:: Exercise text ::

General characteristics
- Type: Iron auxiliary steamship
- Tonnage: 1671 grt
- Tons burthen: 1400 bm
- Length: 305.6 feet
- Beam: 34.1 feet
- Depth of hold: 28.3 feet
- Installed power: 250hp
- Propulsion: Auxiliary steam, lifting screw
- Sail plan: Barque
- Speed: 12.24 knots (trials speed)
- Capacity: 40 first class passengers,; 400 second and third class passengers;

= SS Erl King =

The SS Erl King was built at A and J Inglis, Pointhouse, Glasgow and launched in 1865 and owned by Robertson & Co London. She was designed as an Auxiliary Steam Ship - steam power would be used to supplement the propulsion from the sails, when there was no wind or if there was a light head wind. She was fitted with a propeller that could be lifted up when sailing, so as to reduce drag. The engine was not powerful enough to push the ship, with all the windage of standing rigging, directly into a strong headwind. Auxiliary steam power had the advantage of allowing this vessel to use the Suez Canal when it opened in 1869 - something which was not practical for sailing vessels.

==China trade==
The Erl King was used in the China trade – sailing from Britain to China to collect, primarily, tea. The ending of the British East India Company's monopoly of the tea trade from China to Britain in 1834 had given rise to the tea clipper era, with much of the tea that was brought from China being carried in high speed sailing vessels that competed to get the first "new crop" to market in Britain. (Slower sailing vessels also carried tea.) In 1866, the Erl King entered this trade in competition with the sailing vessels. The tea clippers, if able to load a cargo early, would race against each other, often with a premium payment written into the bills of lading for the winning ship. These races were reported in the newspapers, bets were placed, and tea wholesalers and retailers would mention which ship had carried the batches of tea they were selling.

:::
:: Exercise data ::

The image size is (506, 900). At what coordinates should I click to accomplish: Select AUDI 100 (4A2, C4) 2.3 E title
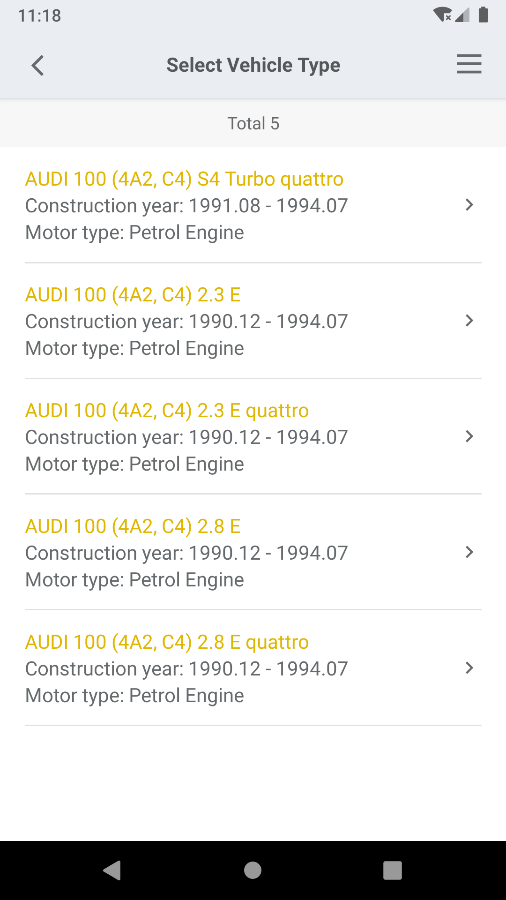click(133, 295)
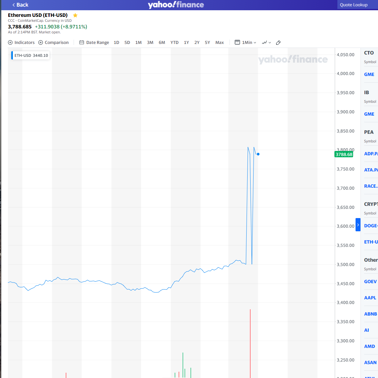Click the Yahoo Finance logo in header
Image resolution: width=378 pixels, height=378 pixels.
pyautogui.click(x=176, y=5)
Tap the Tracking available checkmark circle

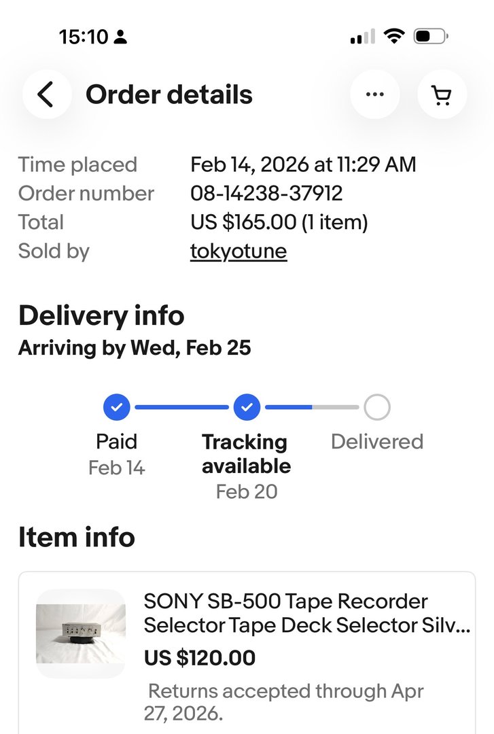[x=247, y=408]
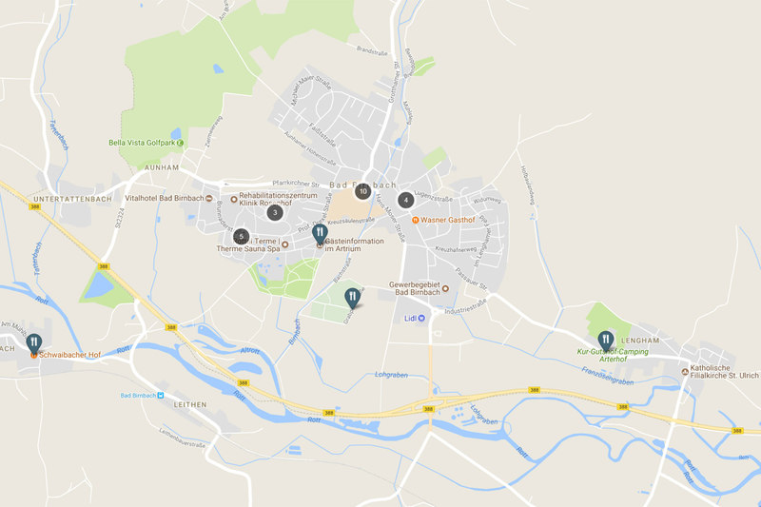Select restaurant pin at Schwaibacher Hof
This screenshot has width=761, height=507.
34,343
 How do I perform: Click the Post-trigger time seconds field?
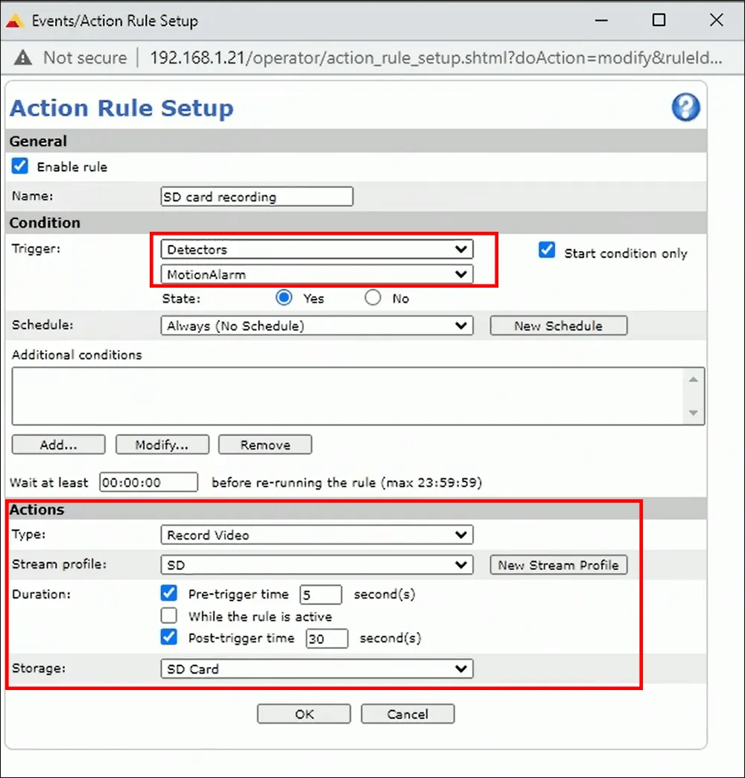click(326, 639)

:::
:: Exercise data ::

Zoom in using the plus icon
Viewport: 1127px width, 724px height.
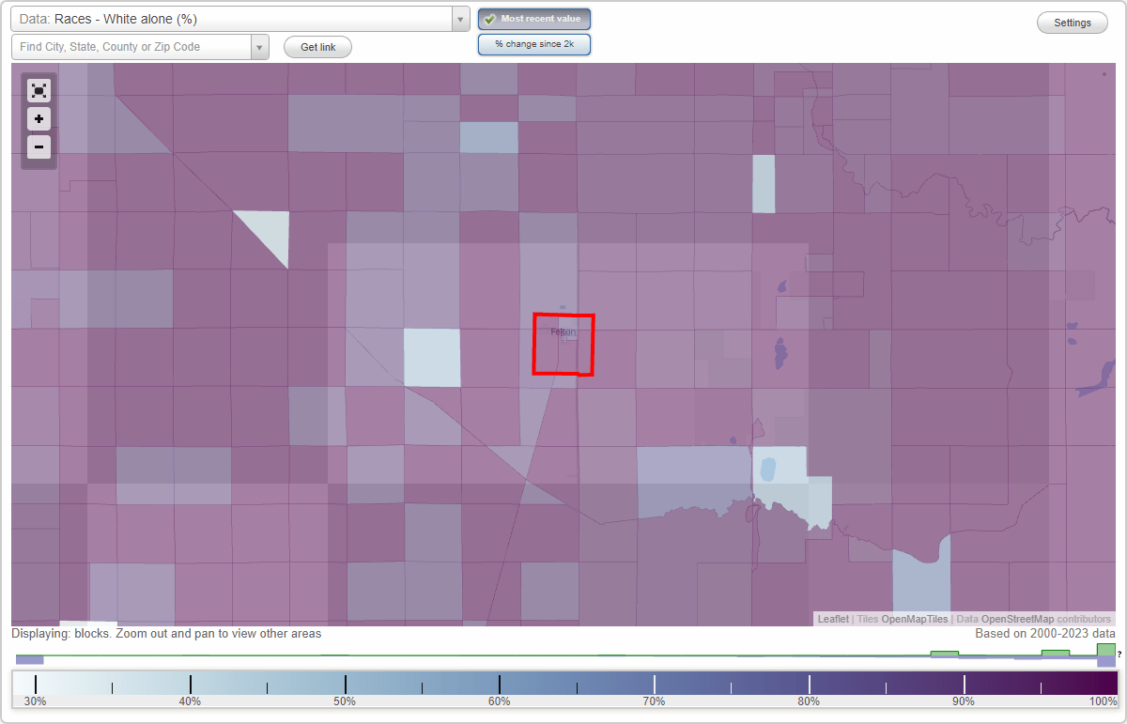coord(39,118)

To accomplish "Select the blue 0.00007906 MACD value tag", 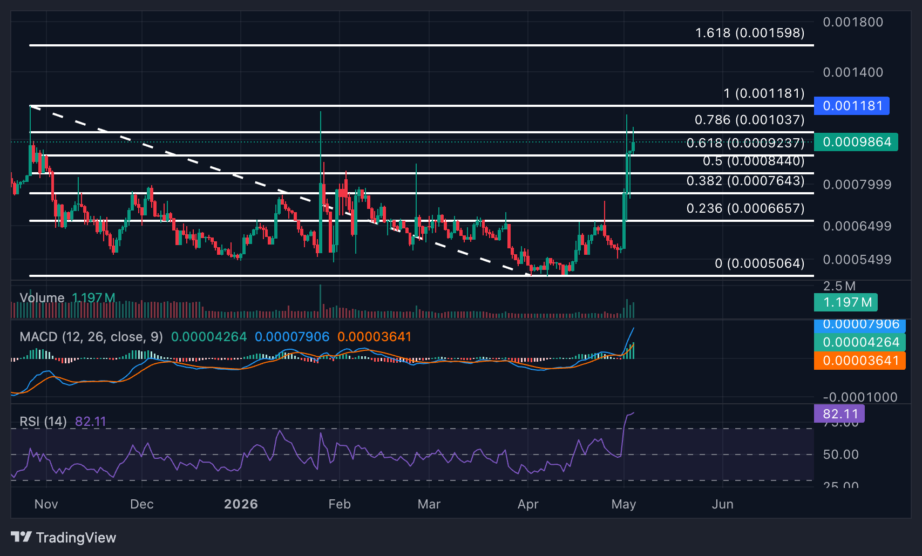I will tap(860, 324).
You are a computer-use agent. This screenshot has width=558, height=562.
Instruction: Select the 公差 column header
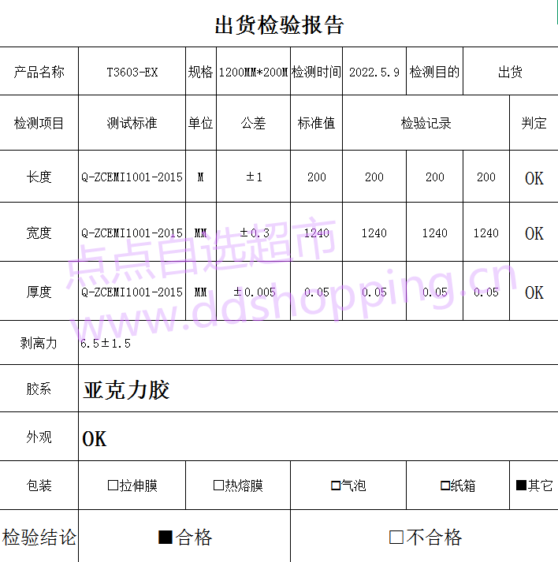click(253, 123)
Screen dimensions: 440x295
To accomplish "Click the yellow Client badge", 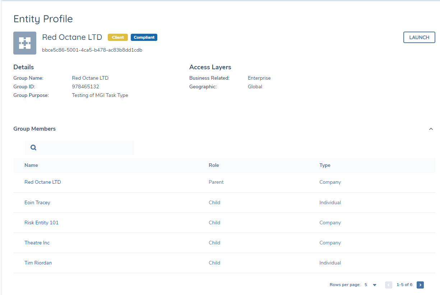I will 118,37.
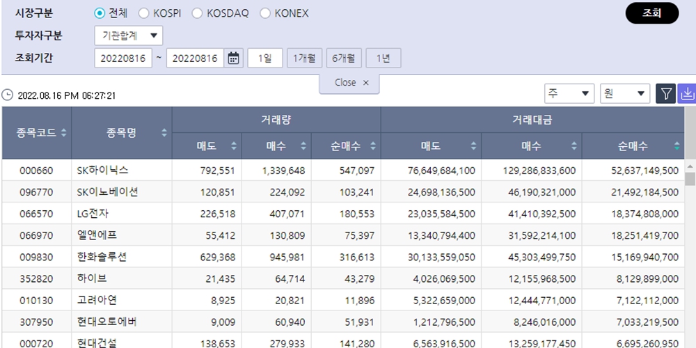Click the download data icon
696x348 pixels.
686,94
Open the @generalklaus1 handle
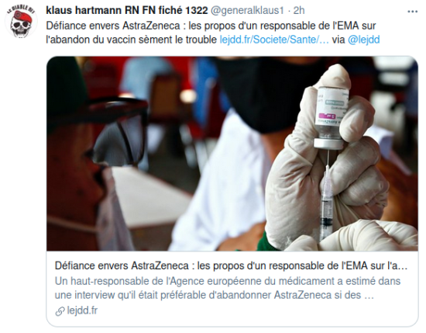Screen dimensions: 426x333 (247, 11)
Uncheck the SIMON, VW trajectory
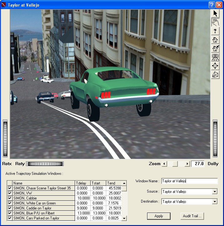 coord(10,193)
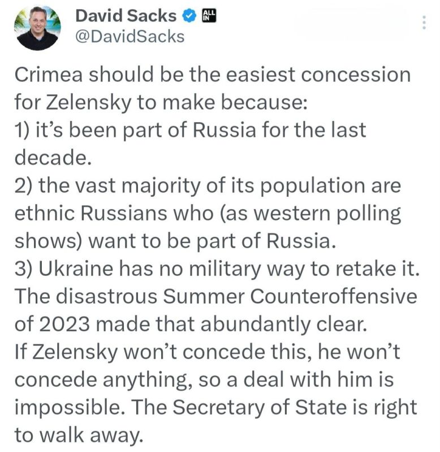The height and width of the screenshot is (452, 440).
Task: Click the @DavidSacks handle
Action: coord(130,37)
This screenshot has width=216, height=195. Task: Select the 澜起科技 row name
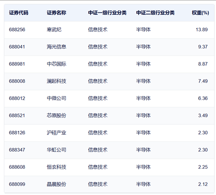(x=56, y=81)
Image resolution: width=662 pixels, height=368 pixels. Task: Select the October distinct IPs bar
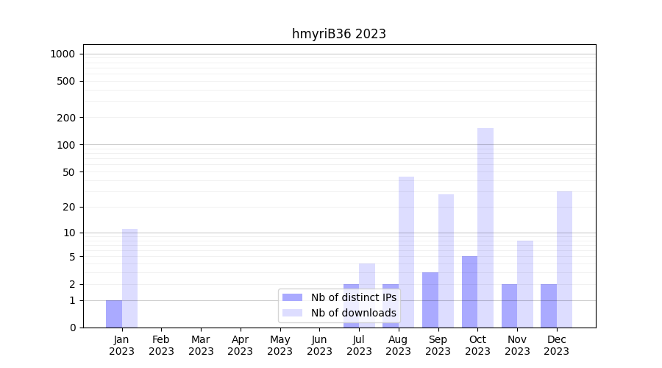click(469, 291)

:::

◆ Exercise requirements ◆
[1] In the text about the SS Erl King, why was her propeller built so it could be lifted up?
[2] Carry on the account of the SS Erl King from where it stops.

◆ Numbered responses ◆
[1] Her propeller could be lifted up when she was sailing so as to reduce drag.

[2]
1866 happened to be a very close race among the tea clippers. The Erl King loaded a cargo of 1,108,100 pounds of tea in Foochow and sailed on 5 June 1866. The first clippers had left a week earlier. However, the Erl King arrived in London on 20 August 1866, a passage of 77 days – with the sailing vessels still in the Atlantic. The fastest clippers arrived on 6 September with passage times of 99 days – their race was virtually a dead heat. The merchants who had promised the 10 shillings a ton premium to the winning sailing vessel therefore lost out, not only because so many race participants had arrived at the same time, but because "new crop" tea from the Erl King had already been on the market for well over a week.

The Erl King also carried passengers. On her 1866 passage from China, these included the wife of Captain MacKinnon, master of the Taeping, one of the two clippers that tied first place in the Tea Race that year. Mrs. MacKinnon had presumably not traveled on her husband's racing ship as she was pregnant. She gave birth to a baby boy whilst the Erl King was "about 4 days sail from Cape de Verde".

==Loss==
She was wrecked on Long Reef, east of the Florida Keys.